Türkiye Katolik Ruhani Reisler Kurulu -|- Թուրքիոյ Կաթողիկէ Եպիսկոպոսներու Համաժողով -|- Conférence Episcopale de Turquie -|- Conference of Catholic Bishops in Turkey -|- Conferenza Episcopale Turchia -|- مؤتمر الأساقفة الكاثوليك في تركيا
Ama Allah O’nu üçüncü gün diriltti ve açıkça görünmesini sağladı. İsa halkın tümüne değil de, Allah’ın önceden seçtiği tanıklara -ölümden dirilmesinden sonra kendisiyle birlikte yiyip içen bizlere- göründü. Allah tarafından ölülerle dirilerin Yargıcı olarak atanan kişinin kendisi olduğunu halka duyurmamızı, buna tanıklık etmemizi buyurdu. Peygamberlerin hepsi O’nunla ilgili tanıklıkta bulunuyorlar. Şöyle ki, O’na inanan herkesin günahları O’nun adıyla bağış-lanır.”
Bizim için acı çekmiş, bizim için dirilmiş Rab’bimiz İsa senin yüreğinde daima kalsın ve O’nun varlığı bol bol sevginin meyvelerini doğurabilsin!
Bayramımız kutlu olsun!
Petrus pagan Kornelyus’un evinde ettiği ilk tanıklığı bize anlatıyor: O dirilmiş İsa’yı görmekle kalmadı, O’nunla yedi, içti. Havarinin vardığı sonuç gerçekten çok önemli: “O, Allah tarafından dirilerin ve ölülerin Yargıcı olarak atanmış olduğunu halka duyurmamızı ve buna tanıklık etmemizi buyurdu: Bütün peygamberler onunla ilgili tanıklıkta bulunuyorlar. Şöyle ki, ona iman eden herkes onun adıyla günahlarının bağışlanmasına kavuşsun”. Rab İsa bizim için, kurtuluşumuz için dirildi; günahlarımızın artık bizleri Allah’ın önünde suçlu duruma düşürmemesi ve Baba’dan uzaklaştırmamaları için dirildi.
Aziz Pavlus da bizleri İsa’ya iman etmeyeçağırmaktadır ve şöyle demektedir: “Gökteki değerlerin ardından gidin. Mesih orada, Allah’ın sağında oturuyor”. Hemen hemen her şeyin bizleri üzgün kıldığı bu dünyanın dışına bakmak güzeldir ve sevinç kaynağıdır, fakat özellikle göksel şeyleri arzulamak bizleri maddi şeylere bağlayan egoist dürtülerden hür kılmaktadır.

Kısa görev 1: İsa'nın dirilişiyle ilgili metinde “Petrus pagan Kornelyus’un evinde” sözleriyle başlayan paragrafı, ana bilgilerini koruyarak kısa bir madde listesine dönüştürün.
Kısa görev 2: Lütfen İsa'nın dirilişiyle ilgili metni kaldığı yerden sürdürün.

(Sayfa ve ekran işaretleme verileri)

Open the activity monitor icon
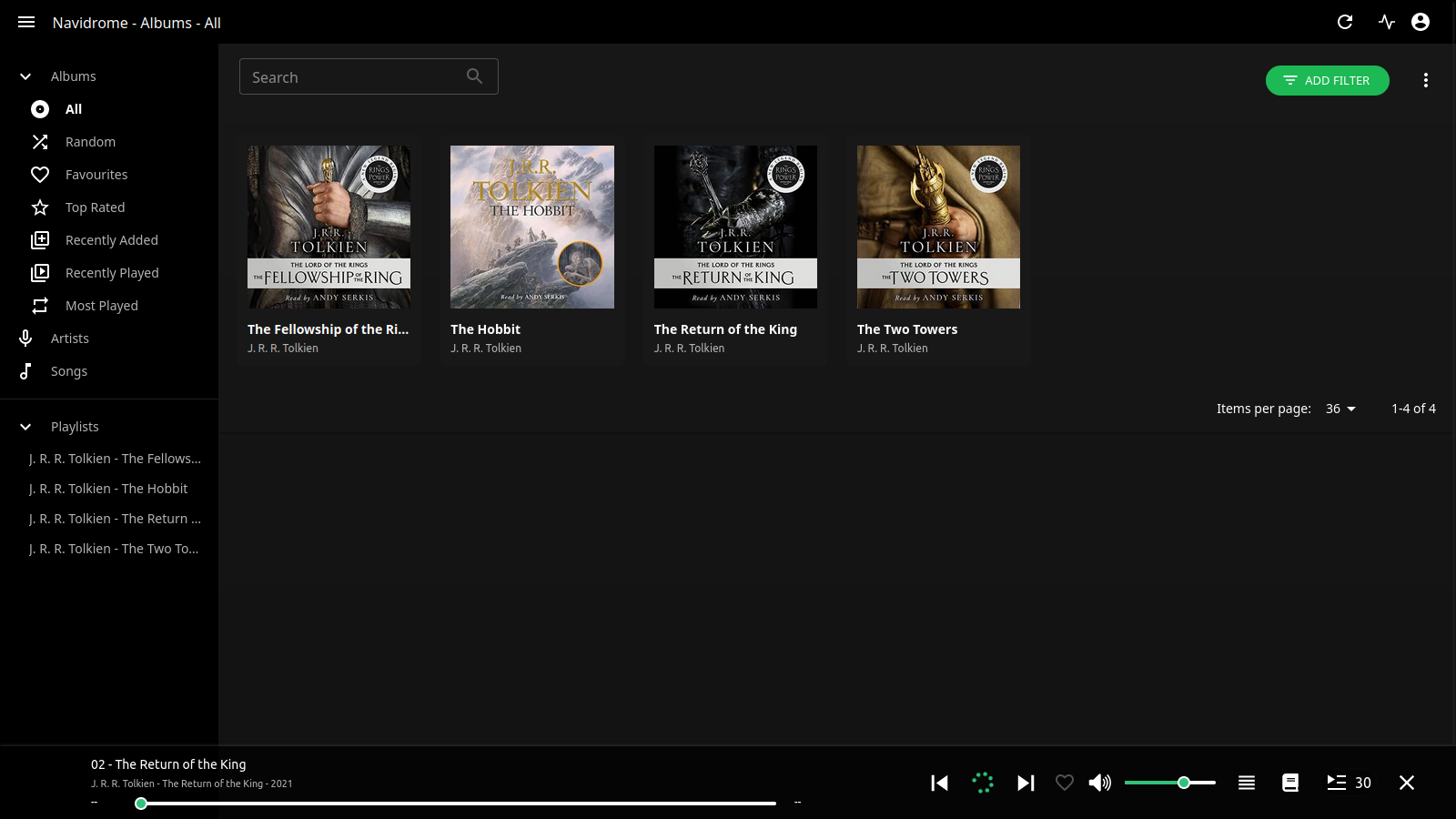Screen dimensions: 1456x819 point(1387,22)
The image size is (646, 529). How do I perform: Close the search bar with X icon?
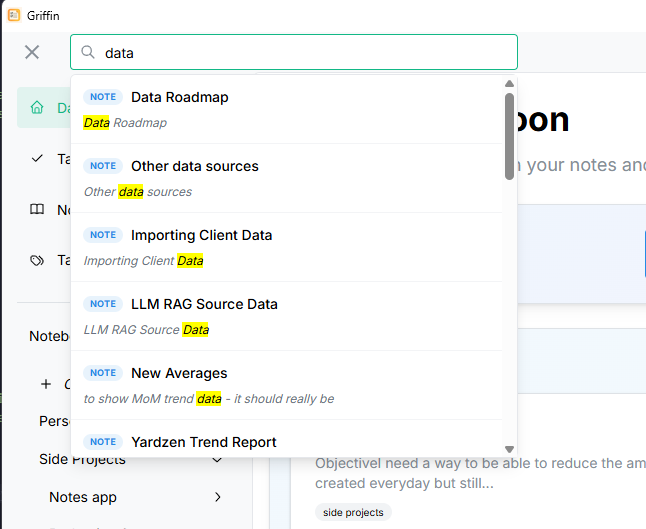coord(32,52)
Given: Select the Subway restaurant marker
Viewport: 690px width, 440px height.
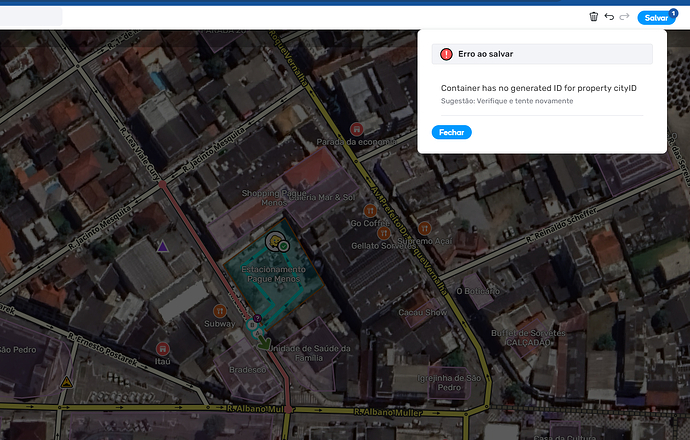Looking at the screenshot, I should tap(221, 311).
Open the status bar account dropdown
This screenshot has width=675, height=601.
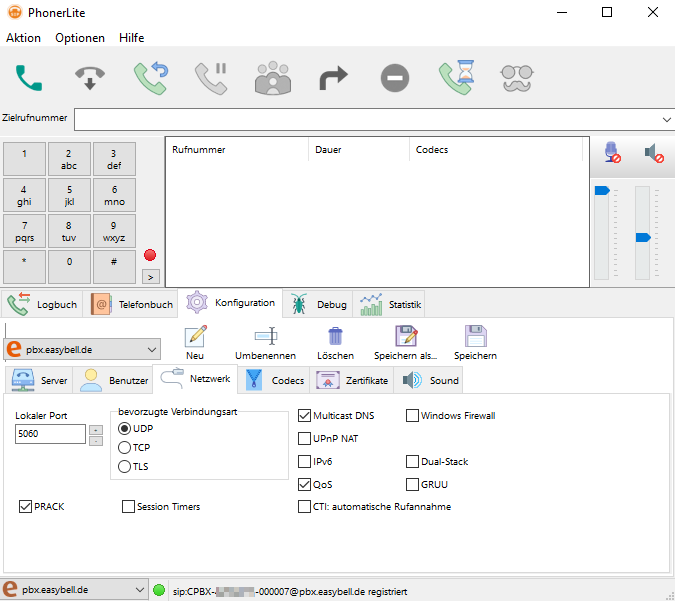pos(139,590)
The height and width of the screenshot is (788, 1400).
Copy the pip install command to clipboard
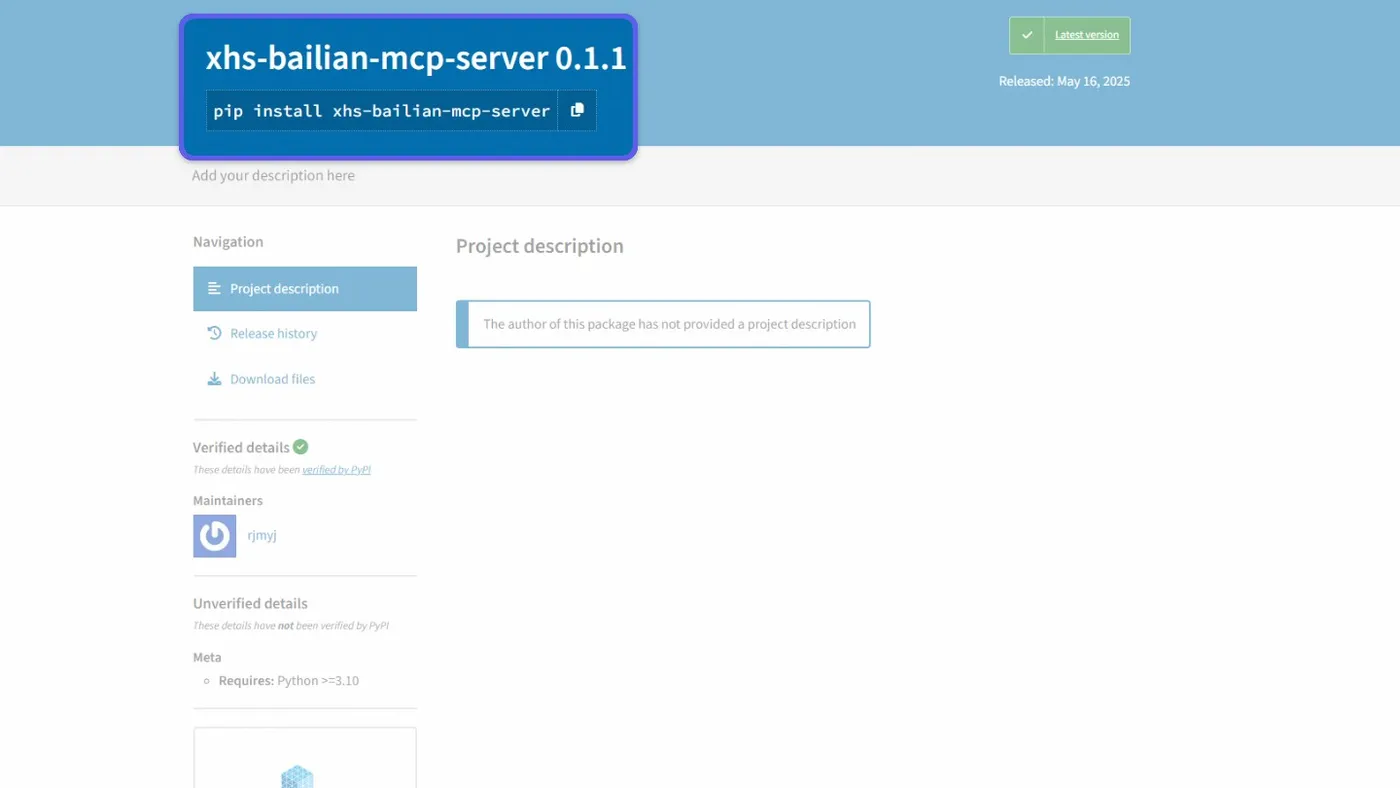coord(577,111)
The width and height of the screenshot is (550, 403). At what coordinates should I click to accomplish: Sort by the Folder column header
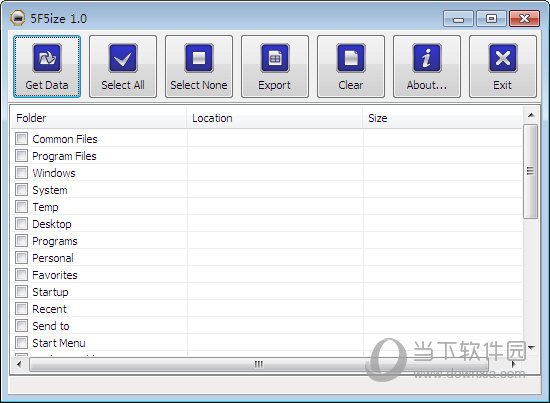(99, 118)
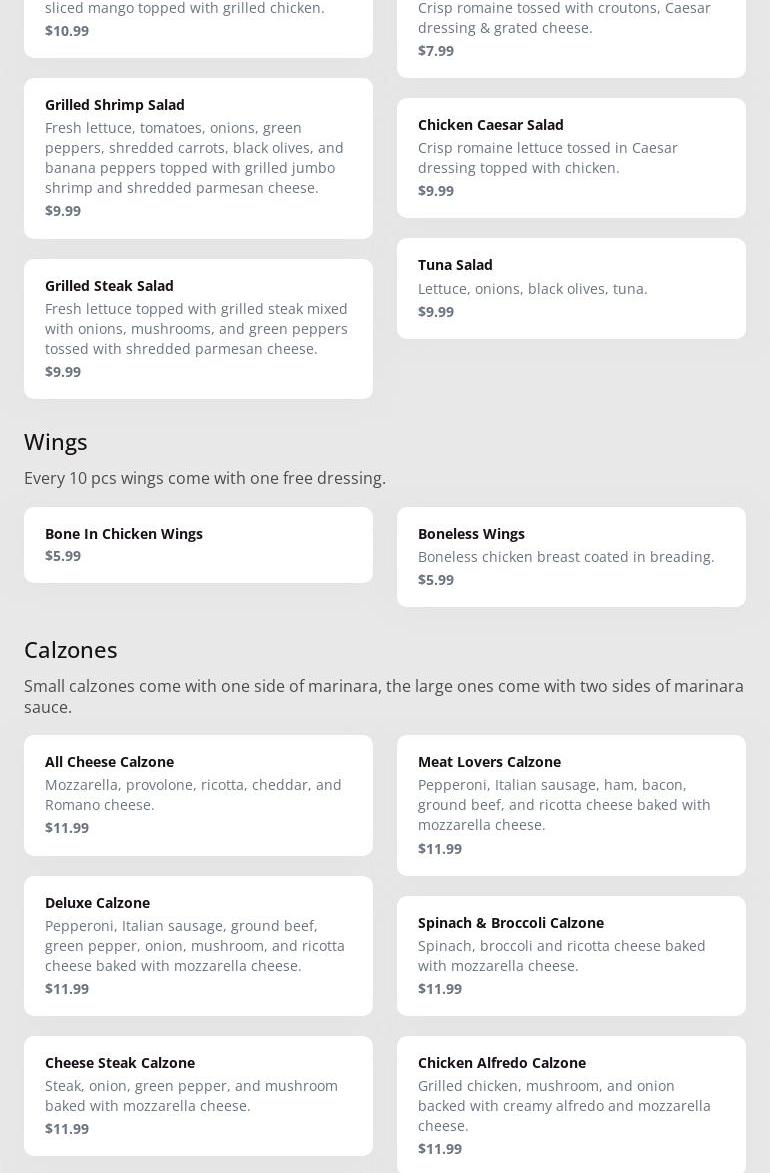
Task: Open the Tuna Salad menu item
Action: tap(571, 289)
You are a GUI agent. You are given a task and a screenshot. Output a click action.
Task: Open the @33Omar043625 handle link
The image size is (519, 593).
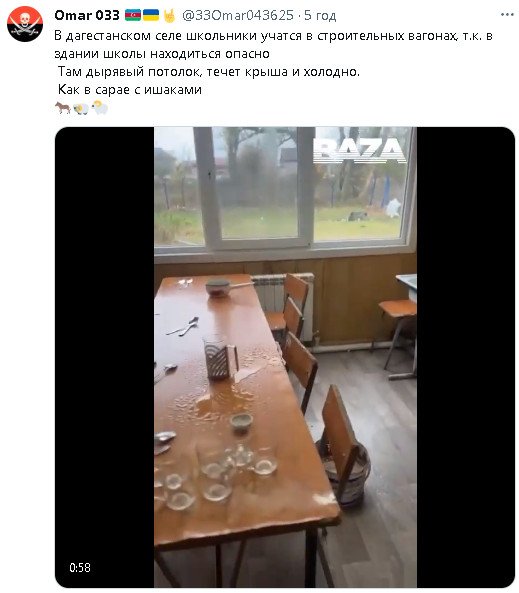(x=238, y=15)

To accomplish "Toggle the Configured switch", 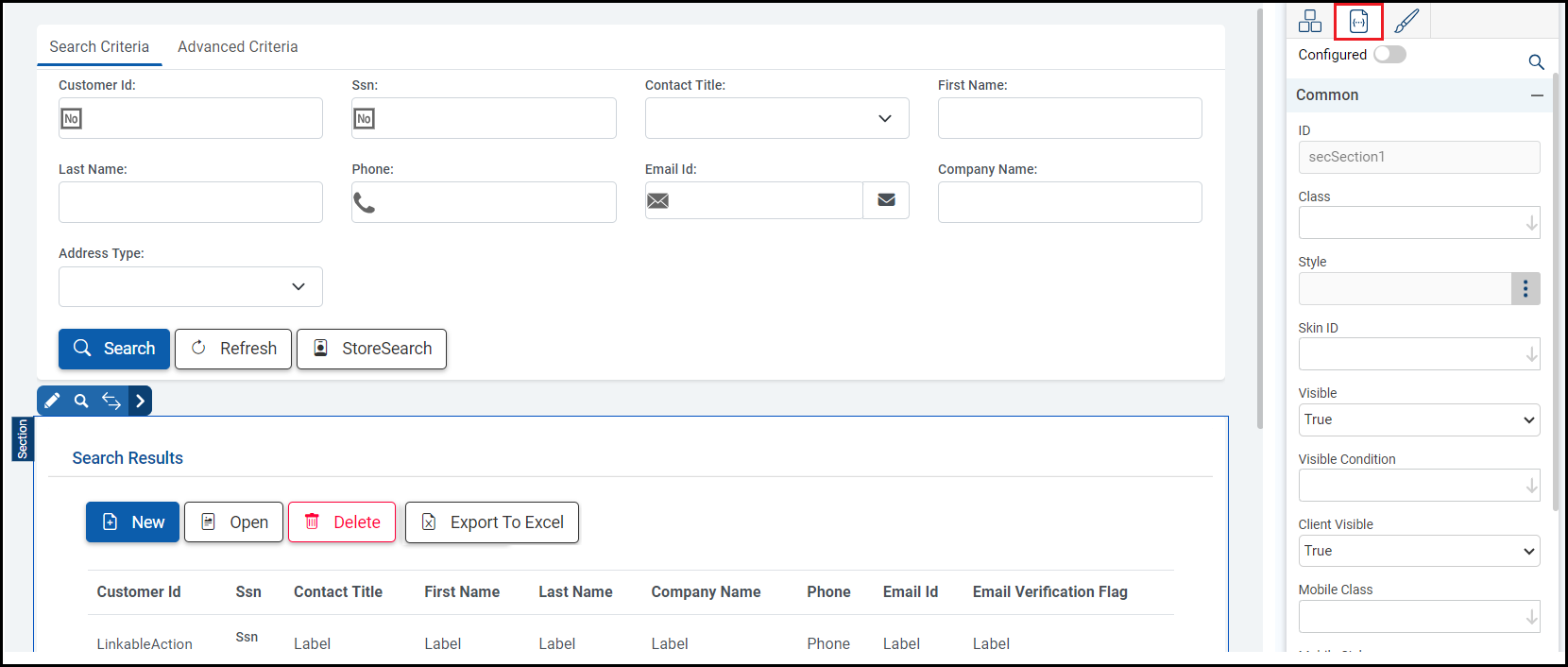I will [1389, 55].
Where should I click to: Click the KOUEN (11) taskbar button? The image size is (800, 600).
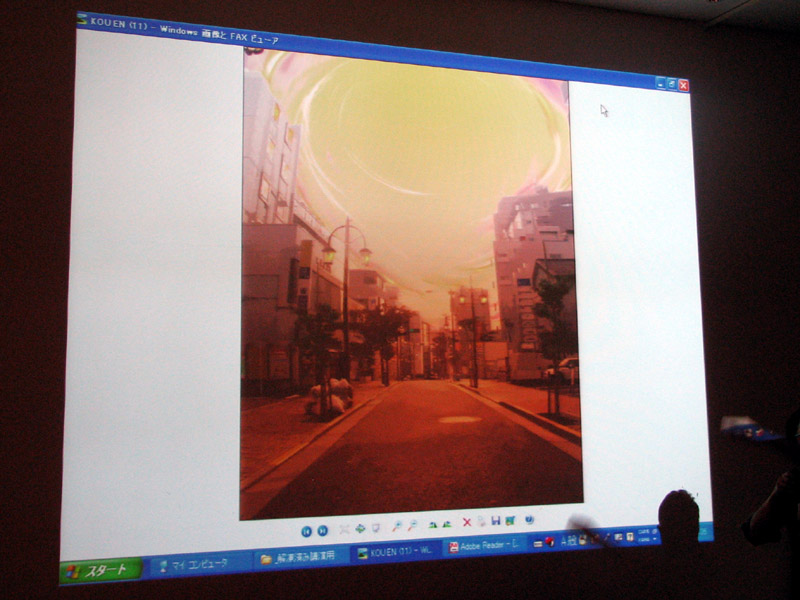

Alıştırma cevabı 1:
- Petrus, pagan Kornelyus'un evinde yaptığı ilk tanıklığı anlatır. Dirilmiş İsa'yı görmekle kalmamış, O'nunla yiyip içmiştir.
- Havarinin vardığı sonuca göre İsa, Allah tarafından dirilerin ve ölülerin Yargıcı olarak atandığını halka duyurmalarını ve buna tanıklık etmelerini buyurmuştur.
- Bütün peygamberler O'nunla ilgili tanıklıkta bulunur. O'na iman eden herkes, O'nun adıyla günahlarının bağışlanmasına kavuşur.
- Rab İsa bizim için ve kurtuluşumuz için dirilmiştir. Günahlarımızın bizi artık Allah'ın önünde suçlu duruma düşürmemesi ve Baba'dan uzaklaştırmaması için dirilmiştir.

Alıştırma cevabı 2:
İsa’yı gözümüzün önünde tutalım, O yeryüzündeki koşumuzu tamamlayacağımızda, Baba’nın bizleri de beklediği yerdedir. İsa’ya bakalım: Acılarının işaretlerini taşısa da, bizlere saf ve ruhani bir sevinç göstermektedir ve bunu bizlerle paylaşmaktadır. Bizler bu dünyada acı çekmeye devam etmekteyiz, O’nun öğretilerine uymak ve O’nunla dostluğu yaşamak için de zorluklardan geçip acı çekiyoruz, ama bugün haçımızı boşuna taşımadığımızın güvencesi yenilenmektedir.
Haçlarımız Mecdelli Meryem’in acısı gibidir. O, acısına teselli ve çare olamayacağını düşünmektedir. İnsanların kötülüğünün bizlerin her çeşit iyiliğimizi ve Allah’ın her projesini de yeneceğinden emindir. Petrus ve diğer öğrenci, mezara doğru koşarlarken şüpheye ve hayrete cevap ve çözüm bulamamakla beraber Meryem’in ağlamasını paylaşmıyorlar. Onlar için yeni bir yaşam başlamaktadır, çünkü içlerinde yavaşça iman tomurcuğu yeşermeye başlamaktadır.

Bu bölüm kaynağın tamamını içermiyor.